Here we systematically examine these issues by using highly enriched and human induced pluripotent stem cell-derived astrocytes from patients with VCP and SOD1 mutations.
We show that VCP mutant astrocytes undergo cell-autonomous reactive transformation characterized by increased expression of complement component 3 (C3) in addition to several characteristic gene expression changes. We then demonstrate that isochronic SOD1 mutant astrocytes also undergo a cell-autonomous reactive transformation, but that this is molecularly distinct from VCP mutant astrocytes.
This is shown through transcriptome-wide analyses, identifying divergent gene expression profiles and activation of different key transcription factors in SOD1 and VCP mutant human induced pluripotent stem cell-derived astrocytes. Finally, we show functional differences in the basal cytokine secretome between VCP and SOD1 mutant human induced pluripotent stem cell-derived astrocytes.
Our data therefore reveal that reactive transformation can occur cell autonomously in human amyotrophic lateral sclerosis astrocytes and with a striking degree of early molecular and functional heterogeneity when comparing different disease-causing mutations. These insights may be important when considering astrocyte reactivity as a putative therapeutic target in familial amyotrophic lateral sclerosis.
Meta-analysis of human and mouse ALS astrocytes reveals multi-omic signatures of inflammatory reactive states
Astrocytes contribute to motor neuron death in amyotrophic lateral sclerosis (ALS), but whether they adopt deleterious features consistent with inflammatory reactive states remains incompletely resolved.
To identify inflammatory reactive features in ALS human induced pluripotent stem cell (hiPSC)–derived astrocytes, we examined transcriptomics, proteomics, and glutamate uptake in VCP-mutant astrocytes.
We complemented this by examining other ALS mutations and models using a systematic meta-analysis of all publicly-available ALS astrocyte sequencing data, which included hiPSC-derived astrocytes carrying SOD1, C9orf72, and FUS gene mutations as well as mouse ALS astrocyte models with SOD1G93A mutation, Tardbp deletion, and Tmem259 (also known as membralin) deletion. ALS astrocytes were characterized by up-regulation of genes involved in the extracellular matrix, endoplasmic reticulum stress, and the immune response and down-regulation of synaptic integrity, glutamate uptake, and other neuronal support processes.
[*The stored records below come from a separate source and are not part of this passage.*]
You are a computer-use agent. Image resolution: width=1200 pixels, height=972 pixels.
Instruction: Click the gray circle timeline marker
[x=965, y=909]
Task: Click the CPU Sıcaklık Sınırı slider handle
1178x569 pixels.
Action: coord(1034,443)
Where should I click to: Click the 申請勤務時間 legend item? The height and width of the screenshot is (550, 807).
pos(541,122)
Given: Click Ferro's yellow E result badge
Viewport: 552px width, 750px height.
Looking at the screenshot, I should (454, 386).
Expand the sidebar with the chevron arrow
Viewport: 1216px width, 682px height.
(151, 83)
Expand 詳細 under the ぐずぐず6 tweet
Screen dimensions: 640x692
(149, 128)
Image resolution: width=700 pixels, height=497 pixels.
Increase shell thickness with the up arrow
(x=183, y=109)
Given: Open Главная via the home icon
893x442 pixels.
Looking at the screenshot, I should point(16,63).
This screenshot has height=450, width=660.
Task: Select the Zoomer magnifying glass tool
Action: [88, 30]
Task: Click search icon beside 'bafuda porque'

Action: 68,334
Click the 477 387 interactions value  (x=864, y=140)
We identify activation of the TGFB, Wnt, and hypoxia signaling pathways in both hiPSC and mouse ALS astrocytes. ALS changes positively correlate with TNF, IL1A, and complement pathway component C1q-treated inflammatory reactive astrocytes, with significant overlap of differentially expressed genes. By contrasting ALS changes with models of protective reactive astrocytes, including middle cerebral artery occlusion and spinal cord injury, we uncover a cluster of genes changing in opposing directions, which may represent down-regulated homeostatic genes and up-regulated deleterious genes in ALS astrocytes.
These observations indicate that ALS astrocytes augment inflammatory processes while concomitantly suppressing neuronal supporting mechanisms, thus resembling inflammatory reactive states and offering potential therapeutic targets.